Collection entries:
------------------------------------------------------------

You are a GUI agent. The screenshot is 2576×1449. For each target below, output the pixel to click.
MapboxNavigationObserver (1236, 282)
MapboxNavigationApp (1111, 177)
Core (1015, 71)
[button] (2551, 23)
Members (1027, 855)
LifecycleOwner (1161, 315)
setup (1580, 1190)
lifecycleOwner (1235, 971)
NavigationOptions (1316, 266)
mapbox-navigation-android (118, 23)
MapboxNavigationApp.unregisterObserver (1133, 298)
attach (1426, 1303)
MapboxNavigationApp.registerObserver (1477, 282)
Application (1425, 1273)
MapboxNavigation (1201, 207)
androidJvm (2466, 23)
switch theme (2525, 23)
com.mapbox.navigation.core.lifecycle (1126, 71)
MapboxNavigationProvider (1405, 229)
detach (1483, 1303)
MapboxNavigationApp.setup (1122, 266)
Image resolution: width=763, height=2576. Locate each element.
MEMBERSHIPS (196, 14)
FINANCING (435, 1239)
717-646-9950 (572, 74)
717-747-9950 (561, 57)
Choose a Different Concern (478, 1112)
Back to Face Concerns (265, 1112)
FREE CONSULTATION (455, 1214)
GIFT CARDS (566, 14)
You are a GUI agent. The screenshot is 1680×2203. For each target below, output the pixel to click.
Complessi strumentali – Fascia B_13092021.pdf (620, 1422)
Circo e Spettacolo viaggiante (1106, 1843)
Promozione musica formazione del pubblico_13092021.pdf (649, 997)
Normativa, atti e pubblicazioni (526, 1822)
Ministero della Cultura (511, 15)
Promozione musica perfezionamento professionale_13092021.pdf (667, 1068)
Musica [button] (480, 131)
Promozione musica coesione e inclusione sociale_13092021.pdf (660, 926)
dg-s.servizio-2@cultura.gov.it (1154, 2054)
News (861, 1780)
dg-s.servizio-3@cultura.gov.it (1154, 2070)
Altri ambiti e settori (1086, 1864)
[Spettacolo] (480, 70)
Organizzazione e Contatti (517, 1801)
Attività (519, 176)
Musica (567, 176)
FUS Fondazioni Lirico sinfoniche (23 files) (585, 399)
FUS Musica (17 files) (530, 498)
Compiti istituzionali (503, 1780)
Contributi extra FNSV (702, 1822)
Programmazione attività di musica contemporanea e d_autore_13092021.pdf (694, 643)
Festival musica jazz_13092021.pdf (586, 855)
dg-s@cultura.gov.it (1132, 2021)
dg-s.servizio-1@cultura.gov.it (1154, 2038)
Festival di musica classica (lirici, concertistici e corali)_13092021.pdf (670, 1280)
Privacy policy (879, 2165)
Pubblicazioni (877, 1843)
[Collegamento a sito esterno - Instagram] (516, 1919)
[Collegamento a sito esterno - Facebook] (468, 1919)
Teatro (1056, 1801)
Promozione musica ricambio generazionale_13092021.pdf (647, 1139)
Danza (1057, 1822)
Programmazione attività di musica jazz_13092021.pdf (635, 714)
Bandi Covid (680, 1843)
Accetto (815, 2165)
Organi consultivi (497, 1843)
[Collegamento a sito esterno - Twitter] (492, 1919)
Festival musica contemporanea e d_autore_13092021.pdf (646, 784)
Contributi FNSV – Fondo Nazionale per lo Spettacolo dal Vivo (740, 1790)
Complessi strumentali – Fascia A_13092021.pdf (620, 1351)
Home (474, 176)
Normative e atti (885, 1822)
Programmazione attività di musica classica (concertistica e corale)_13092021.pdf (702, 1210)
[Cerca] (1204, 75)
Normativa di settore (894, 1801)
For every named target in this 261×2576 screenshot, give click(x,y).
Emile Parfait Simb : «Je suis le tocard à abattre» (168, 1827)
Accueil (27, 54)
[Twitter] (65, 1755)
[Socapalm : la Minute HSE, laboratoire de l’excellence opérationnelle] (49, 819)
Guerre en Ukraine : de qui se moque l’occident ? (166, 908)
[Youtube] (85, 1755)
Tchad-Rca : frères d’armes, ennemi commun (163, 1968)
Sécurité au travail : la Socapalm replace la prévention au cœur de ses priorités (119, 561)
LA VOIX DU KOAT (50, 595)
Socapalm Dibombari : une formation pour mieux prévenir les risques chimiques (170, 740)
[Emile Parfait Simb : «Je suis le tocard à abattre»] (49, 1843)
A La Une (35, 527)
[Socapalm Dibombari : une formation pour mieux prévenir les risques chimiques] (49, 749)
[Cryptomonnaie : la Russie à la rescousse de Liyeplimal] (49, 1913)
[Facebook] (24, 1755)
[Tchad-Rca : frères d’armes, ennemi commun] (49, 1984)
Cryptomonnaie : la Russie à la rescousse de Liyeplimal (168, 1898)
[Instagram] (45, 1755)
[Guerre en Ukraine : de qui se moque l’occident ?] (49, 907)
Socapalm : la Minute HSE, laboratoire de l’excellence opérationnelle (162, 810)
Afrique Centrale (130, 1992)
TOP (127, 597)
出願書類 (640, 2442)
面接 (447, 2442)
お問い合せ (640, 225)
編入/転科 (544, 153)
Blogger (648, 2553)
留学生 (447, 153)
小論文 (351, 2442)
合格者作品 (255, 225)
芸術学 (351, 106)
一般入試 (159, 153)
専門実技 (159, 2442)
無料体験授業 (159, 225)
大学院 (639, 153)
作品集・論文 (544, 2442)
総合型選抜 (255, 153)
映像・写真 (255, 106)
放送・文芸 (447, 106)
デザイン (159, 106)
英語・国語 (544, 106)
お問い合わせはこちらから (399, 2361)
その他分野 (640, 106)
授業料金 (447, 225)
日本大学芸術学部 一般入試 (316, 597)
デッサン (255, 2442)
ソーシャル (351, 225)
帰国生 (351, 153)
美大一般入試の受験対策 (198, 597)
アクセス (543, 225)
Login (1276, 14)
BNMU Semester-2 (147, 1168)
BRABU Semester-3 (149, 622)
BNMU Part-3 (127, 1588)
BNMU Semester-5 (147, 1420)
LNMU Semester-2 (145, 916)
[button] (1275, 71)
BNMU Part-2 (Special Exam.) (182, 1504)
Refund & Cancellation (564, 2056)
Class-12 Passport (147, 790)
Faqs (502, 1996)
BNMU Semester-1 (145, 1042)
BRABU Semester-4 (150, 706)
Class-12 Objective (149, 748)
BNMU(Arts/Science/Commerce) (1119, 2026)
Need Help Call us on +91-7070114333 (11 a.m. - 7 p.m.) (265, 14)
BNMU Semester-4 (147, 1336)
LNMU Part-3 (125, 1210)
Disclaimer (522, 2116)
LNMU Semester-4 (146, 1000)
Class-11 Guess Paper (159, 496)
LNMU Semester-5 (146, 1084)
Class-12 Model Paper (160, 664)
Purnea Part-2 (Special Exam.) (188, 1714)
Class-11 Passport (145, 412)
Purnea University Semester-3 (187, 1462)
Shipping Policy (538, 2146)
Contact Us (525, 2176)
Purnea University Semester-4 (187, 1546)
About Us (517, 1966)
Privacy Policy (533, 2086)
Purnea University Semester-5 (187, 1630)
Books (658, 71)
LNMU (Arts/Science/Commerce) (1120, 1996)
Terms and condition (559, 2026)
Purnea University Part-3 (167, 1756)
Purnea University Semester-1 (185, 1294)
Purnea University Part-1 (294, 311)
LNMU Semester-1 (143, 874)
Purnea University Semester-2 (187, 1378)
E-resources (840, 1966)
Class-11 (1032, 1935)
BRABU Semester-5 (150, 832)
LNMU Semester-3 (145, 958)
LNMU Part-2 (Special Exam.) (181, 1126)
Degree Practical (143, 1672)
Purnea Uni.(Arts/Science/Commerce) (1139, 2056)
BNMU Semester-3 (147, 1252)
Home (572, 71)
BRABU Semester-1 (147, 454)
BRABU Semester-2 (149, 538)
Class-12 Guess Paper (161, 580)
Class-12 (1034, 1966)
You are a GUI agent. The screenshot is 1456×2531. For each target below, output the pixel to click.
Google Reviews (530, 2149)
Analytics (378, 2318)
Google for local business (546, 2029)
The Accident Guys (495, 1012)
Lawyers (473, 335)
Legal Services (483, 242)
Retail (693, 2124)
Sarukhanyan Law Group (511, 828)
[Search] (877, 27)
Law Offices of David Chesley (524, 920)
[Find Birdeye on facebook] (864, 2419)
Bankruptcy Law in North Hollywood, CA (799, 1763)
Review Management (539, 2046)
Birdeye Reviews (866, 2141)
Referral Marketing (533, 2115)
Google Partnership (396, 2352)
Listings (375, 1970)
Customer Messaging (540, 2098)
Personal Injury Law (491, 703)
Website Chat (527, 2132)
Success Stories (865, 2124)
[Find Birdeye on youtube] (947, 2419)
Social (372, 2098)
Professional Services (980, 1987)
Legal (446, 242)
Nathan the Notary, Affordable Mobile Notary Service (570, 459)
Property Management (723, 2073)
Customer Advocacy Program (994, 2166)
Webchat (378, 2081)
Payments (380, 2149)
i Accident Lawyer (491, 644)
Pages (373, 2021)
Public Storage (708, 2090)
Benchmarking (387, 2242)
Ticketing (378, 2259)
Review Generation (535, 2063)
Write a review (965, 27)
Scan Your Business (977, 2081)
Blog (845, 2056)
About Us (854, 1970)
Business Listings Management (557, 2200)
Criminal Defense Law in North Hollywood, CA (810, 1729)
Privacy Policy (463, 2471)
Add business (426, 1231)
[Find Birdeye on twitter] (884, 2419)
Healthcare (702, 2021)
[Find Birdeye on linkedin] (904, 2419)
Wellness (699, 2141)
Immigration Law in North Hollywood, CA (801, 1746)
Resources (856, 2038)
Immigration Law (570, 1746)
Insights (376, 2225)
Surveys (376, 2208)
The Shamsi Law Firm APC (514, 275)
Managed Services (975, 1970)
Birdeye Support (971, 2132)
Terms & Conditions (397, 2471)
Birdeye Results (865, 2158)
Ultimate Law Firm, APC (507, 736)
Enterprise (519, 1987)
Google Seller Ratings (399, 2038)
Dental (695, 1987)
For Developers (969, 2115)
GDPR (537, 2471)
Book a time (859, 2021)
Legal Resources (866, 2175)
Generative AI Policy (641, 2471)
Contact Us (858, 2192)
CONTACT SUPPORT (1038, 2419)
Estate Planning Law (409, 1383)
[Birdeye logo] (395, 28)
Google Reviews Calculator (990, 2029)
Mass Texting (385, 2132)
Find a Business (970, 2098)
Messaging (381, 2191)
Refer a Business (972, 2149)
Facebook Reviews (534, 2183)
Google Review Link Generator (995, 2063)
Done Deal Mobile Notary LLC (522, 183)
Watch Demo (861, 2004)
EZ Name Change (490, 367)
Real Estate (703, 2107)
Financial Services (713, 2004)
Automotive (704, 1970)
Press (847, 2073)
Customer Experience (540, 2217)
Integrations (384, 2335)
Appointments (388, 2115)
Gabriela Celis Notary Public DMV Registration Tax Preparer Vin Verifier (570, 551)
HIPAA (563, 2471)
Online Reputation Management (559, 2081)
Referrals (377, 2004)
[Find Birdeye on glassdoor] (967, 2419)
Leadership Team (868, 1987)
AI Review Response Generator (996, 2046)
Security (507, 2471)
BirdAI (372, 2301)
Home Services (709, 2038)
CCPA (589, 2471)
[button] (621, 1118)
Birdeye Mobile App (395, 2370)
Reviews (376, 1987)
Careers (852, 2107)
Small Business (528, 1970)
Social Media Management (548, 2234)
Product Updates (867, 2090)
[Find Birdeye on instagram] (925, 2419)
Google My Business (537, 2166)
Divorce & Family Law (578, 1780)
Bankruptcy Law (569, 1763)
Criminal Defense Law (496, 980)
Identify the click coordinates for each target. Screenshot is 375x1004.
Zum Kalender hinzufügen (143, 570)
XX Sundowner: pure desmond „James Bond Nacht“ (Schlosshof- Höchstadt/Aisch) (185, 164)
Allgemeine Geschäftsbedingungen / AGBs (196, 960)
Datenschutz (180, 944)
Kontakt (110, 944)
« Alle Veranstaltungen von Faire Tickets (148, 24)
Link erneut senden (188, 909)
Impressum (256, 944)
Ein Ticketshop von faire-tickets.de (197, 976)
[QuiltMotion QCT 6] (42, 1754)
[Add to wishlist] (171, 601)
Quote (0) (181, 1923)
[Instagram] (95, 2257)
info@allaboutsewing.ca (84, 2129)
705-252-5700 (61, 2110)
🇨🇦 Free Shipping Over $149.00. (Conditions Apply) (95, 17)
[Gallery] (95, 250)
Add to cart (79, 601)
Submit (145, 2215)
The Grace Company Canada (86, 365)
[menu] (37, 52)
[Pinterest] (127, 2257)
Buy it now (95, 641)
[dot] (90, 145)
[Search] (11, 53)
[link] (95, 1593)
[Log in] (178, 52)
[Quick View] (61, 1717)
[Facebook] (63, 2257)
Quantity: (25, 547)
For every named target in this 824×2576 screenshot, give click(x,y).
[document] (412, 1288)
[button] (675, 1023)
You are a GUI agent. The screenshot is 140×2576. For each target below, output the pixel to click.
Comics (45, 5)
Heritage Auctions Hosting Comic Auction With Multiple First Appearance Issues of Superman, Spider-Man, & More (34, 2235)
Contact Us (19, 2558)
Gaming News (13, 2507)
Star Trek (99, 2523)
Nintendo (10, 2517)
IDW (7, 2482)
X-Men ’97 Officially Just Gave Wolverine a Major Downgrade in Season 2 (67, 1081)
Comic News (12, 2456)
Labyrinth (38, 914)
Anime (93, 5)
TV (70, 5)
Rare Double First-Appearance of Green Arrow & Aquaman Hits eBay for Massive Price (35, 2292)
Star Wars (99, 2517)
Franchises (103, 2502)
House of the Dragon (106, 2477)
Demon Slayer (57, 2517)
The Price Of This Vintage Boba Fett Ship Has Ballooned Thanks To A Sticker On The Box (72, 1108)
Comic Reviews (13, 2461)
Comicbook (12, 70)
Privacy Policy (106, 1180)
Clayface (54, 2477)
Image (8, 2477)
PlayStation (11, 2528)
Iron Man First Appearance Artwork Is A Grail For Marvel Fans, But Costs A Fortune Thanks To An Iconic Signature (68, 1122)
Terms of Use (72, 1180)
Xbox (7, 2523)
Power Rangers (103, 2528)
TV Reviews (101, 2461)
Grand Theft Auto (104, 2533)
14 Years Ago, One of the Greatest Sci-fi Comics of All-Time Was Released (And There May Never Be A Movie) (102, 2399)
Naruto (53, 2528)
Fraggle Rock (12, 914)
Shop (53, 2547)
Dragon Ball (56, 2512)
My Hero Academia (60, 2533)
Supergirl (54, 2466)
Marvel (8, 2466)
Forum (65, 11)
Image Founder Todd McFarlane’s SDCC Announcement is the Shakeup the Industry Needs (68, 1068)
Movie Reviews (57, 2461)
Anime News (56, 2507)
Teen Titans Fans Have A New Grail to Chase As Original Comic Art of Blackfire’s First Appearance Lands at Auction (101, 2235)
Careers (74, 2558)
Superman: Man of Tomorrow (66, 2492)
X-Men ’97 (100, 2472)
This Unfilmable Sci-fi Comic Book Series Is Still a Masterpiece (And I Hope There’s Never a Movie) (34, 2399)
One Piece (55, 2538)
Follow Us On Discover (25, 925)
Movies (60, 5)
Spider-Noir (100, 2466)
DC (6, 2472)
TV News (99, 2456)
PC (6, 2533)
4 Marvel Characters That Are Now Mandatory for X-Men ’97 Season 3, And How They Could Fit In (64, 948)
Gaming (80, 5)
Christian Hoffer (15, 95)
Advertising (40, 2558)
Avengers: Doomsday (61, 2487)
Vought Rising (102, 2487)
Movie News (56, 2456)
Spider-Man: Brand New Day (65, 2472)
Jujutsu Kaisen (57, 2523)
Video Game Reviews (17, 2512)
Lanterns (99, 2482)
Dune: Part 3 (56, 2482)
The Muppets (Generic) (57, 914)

------------------------------------------------------------

* _What is expected_: Above are the records; copy exactly the lines from the line with "Zum Kalender hinzufügen (143, 570)" through the line with "info@allaboutsewing.ca (84, 2129)", both included.

* _Task result_:
Zum Kalender hinzufügen (143, 570)
XX Sundowner: pure desmond „James Bond Nacht“ (Schlosshof- Höchstadt/Aisch) (185, 164)
Allgemeine Geschäftsbedingungen / AGBs (196, 960)
Datenschutz (180, 944)
Kontakt (110, 944)
« Alle Veranstaltungen von Faire Tickets (148, 24)
Link erneut senden (188, 909)
Impressum (256, 944)
Ein Ticketshop von faire-tickets.de (197, 976)
[QuiltMotion QCT 6] (42, 1754)
[Add to wishlist] (171, 601)
Quote (0) (181, 1923)
[Instagram] (95, 2257)
info@allaboutsewing.ca (84, 2129)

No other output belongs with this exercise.